Davalı … Ltd. Şti. vekili, müvekkilinin işçilik alacaklarından hiçbir sorumluluğunun olmadığını, … Ltd. Şti. vekili, … Ltd. Şti. müvekkilinin işçilik alacaklarından kendi dönemi ile sorumlu olduğunu savunarak davanın reddini talep etmiştir.
Mahkemece iddia, savunma, bilirkişi raporu ve tüm dosya kapsamına göre; davacının davalılar ile yapılan sözleşme kapsamında SGK kayıtlarına göre davalılar bünyesinde çalışan işçilere yapılan ödemeyi aralarında imzalanan sözleşme hükümlerine göre davalılardan talep edebileceği gerekçesiyle davalıların sorumluluğunu belirleyen bilirkişi raporu doğrultusunda davanın kısmen kabulüne karar verilmiştir. Hüküm davacı vekili ve davalı …. Şti.vekili tarafından temyiz edilmiştir. Kararın temyiz incelemesini yapan Yargıtay 13. HD tarafından son işveren olan davalı …. Şti.’nin ihbar tazminatının tamamından, kıdem tazminatı ve yıllık izin alacaklarından davalı yüklenicilerin dönemine göre sorumlu tutulması gereğine dayanılarak hüküm bozulmuş, mahkemece bozmaya uyularak alınan davalıların sorumluluğunu belirleyen bilirkişi raporu doğrultusunda davanın kısmen kabulüne karar verilmiştir.

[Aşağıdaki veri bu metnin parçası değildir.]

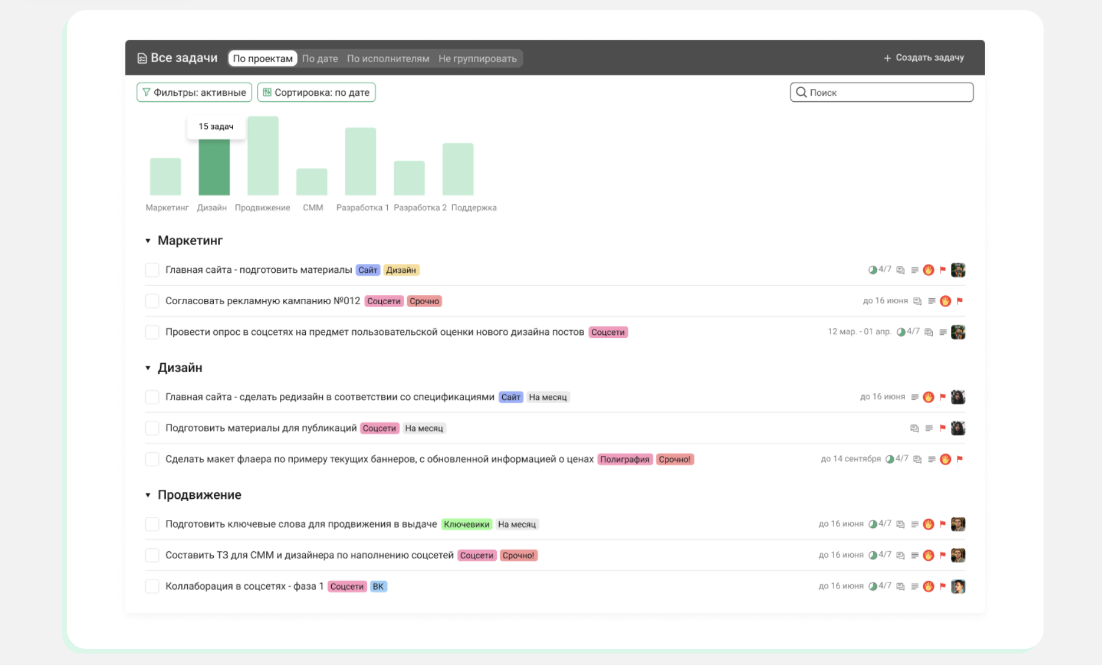Click the 'Создать задачу' button
Screen dimensions: 1102x665
(x=924, y=58)
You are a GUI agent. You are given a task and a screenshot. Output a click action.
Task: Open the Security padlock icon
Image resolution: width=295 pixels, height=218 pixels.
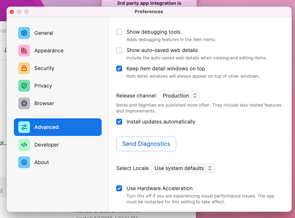[x=24, y=68]
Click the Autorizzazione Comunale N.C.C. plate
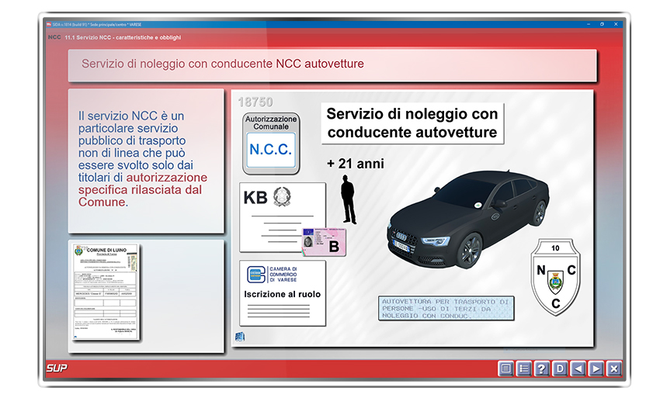This screenshot has width=660, height=398. point(270,144)
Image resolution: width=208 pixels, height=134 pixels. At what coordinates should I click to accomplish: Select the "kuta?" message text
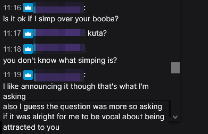pyautogui.click(x=97, y=33)
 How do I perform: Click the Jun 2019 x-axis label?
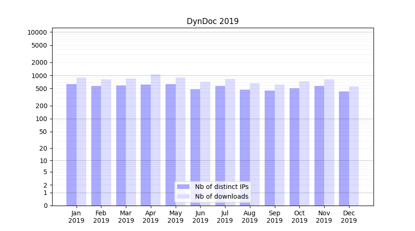200,217
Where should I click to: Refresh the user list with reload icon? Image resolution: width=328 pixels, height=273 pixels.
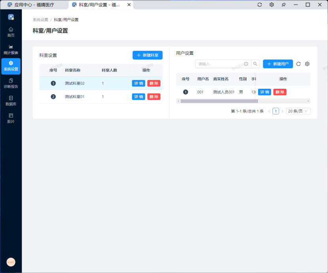298,64
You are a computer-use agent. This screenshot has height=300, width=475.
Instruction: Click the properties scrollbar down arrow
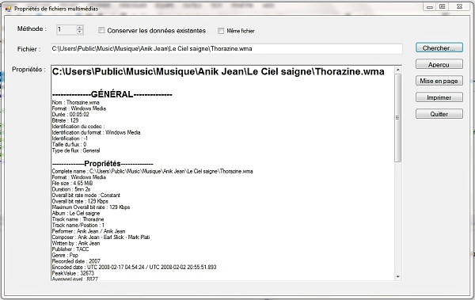(x=398, y=276)
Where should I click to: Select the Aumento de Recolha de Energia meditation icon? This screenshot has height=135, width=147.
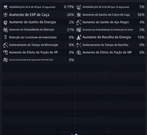(79, 37)
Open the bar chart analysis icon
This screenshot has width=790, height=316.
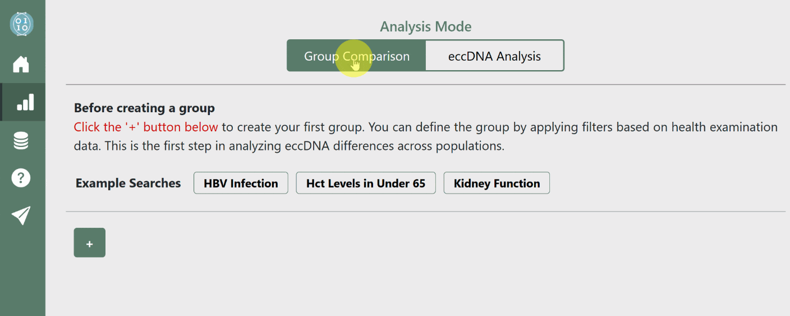point(25,102)
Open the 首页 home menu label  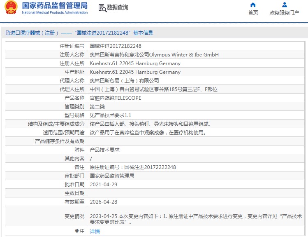[253, 13]
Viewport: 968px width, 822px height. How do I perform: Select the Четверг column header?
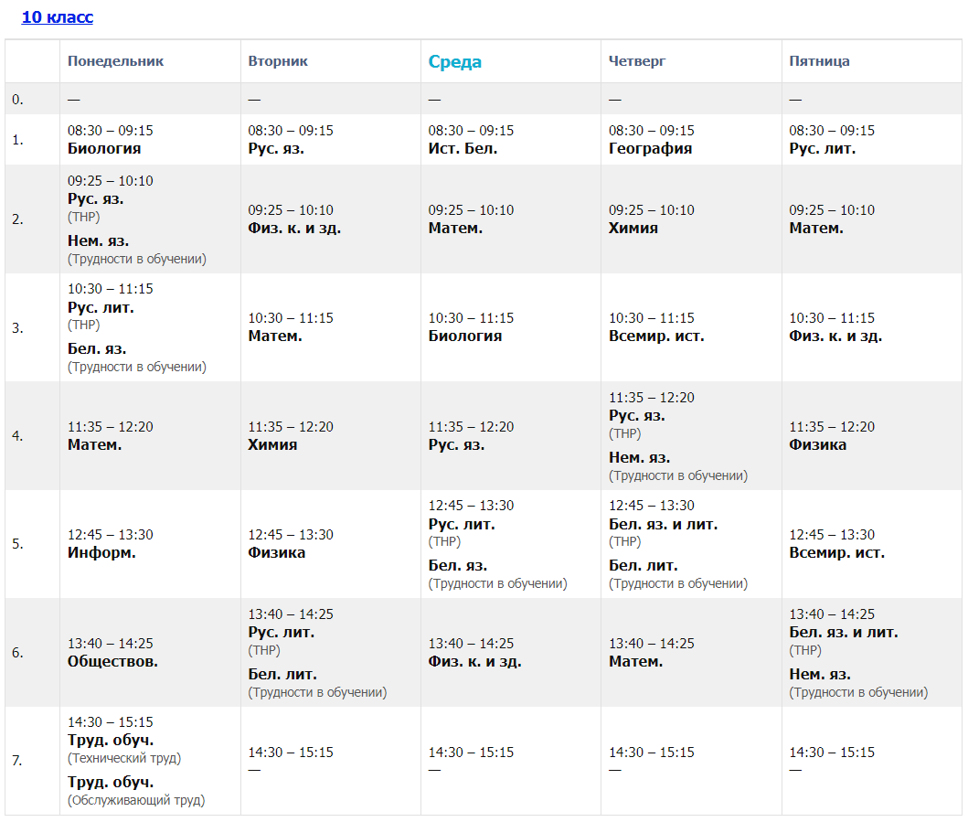tap(637, 61)
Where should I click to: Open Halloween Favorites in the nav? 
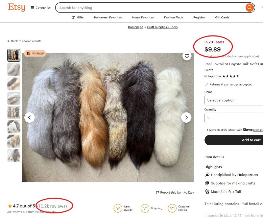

Kararı, davacı vekili temyiz etmiştir.
Dava, rücuen alacak davasıdır. 5219 Sayılı Kanun ile yapılan değişiklik sonucu karar tarihinde yürürlükte bulunan HUMK’nın 427. maddesinde öngörülen kesinlik sınırı, 5236 Sayılı Kanun’un 19. maddesiyle HUMK’a eklenen Ek-Madde 4’te öngörülen yeniden
değerleme oranı da dikkate alındığında, 2018 yılı için 2.590,00 TL’dir. Davacı vekilince temyize konu yapılan 1.513,91 TL’lik kısım yukarıda anılan madde hükmüne göre temyiz sınırının altında kaldığından davacının temyiz isteminin reddine karar vermek gerekmiştir.
SONUÇ: Yukarıdaki bentte açıklanan nedenlerle davacı vekilinin temyiz isteminin REDDİNE, peşin alınan harcın istek halinde temyiz edene iadesine, karar düzeltme yolu kapalı olmak üzere, 07.09.2020 tarihinde oybirliği ile karar verildi.